## Passage to read
-.-.-

Click here for a printer-friendly version of this article.
The Investigator #1: "Data Sets: A Research Primer"

Download The Investigator #1: "Data Sets on Volunteerism: A Research Primer" (Adobe PDF format)

What is a data set?

A data set is a collection of information, typically about a certain topic. Most of the data sets used in the Investigator series have several thousand observations. Data sets are also referred to as a sample of the population, or of the truth. For example, in order to know the true volunteering rate in the United States we must interview every person. However, a sample of the US population, asks a few people that are hopefully representative of the US population. A data set would not be representative if it only contains individuals that live in big cities, for example. From this sample of the population, we calculate the average number of people that volunteer. This is an estimate of the true number of people that volunteer. Depending on the size of the data set, we can say how certain we are that this estimate is close to the truth. The more observations that are available, or the larger the data set, the more accurate are estimates about the population.

Why do data sets matter?

-.-.-

## Data
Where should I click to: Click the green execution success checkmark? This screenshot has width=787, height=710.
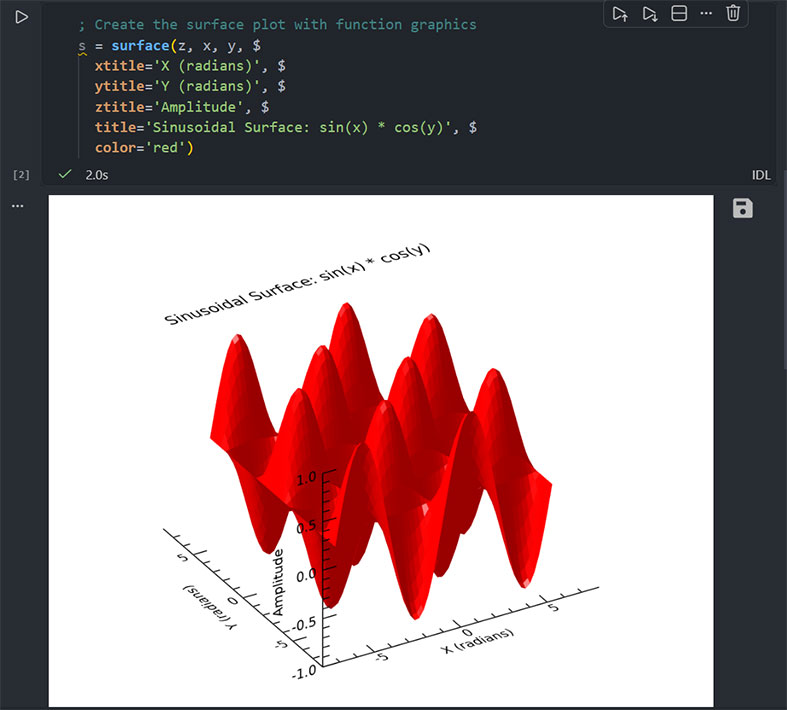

-.-.-

## Written task 1
From the section "What is a data set?" in the data-set primer, list every sentence that contains the word "population".
## Written task 2
Answer these questions using the data-set primer:
(a) In what file format is the primer offered for download?
(b) How many observations do most of the data sets in the Investigator series have?
(c) What example does the primer give of a data set that would not be representative?

## Written answer 1
- Data sets are also referred to as a sample of the population, or of the truth.
- However, a sample of the US population, asks a few people that are hopefully representative of the US population.
- From this sample of the population, we calculate the average number of people that volunteer.
- The more observations that are available, or the larger the data set, the more accurate are estimates about the population.

## Written answer 2
(a) Adobe PDF format.
(b) Several thousand.
(c) A data set that contains only individuals who live in big cities.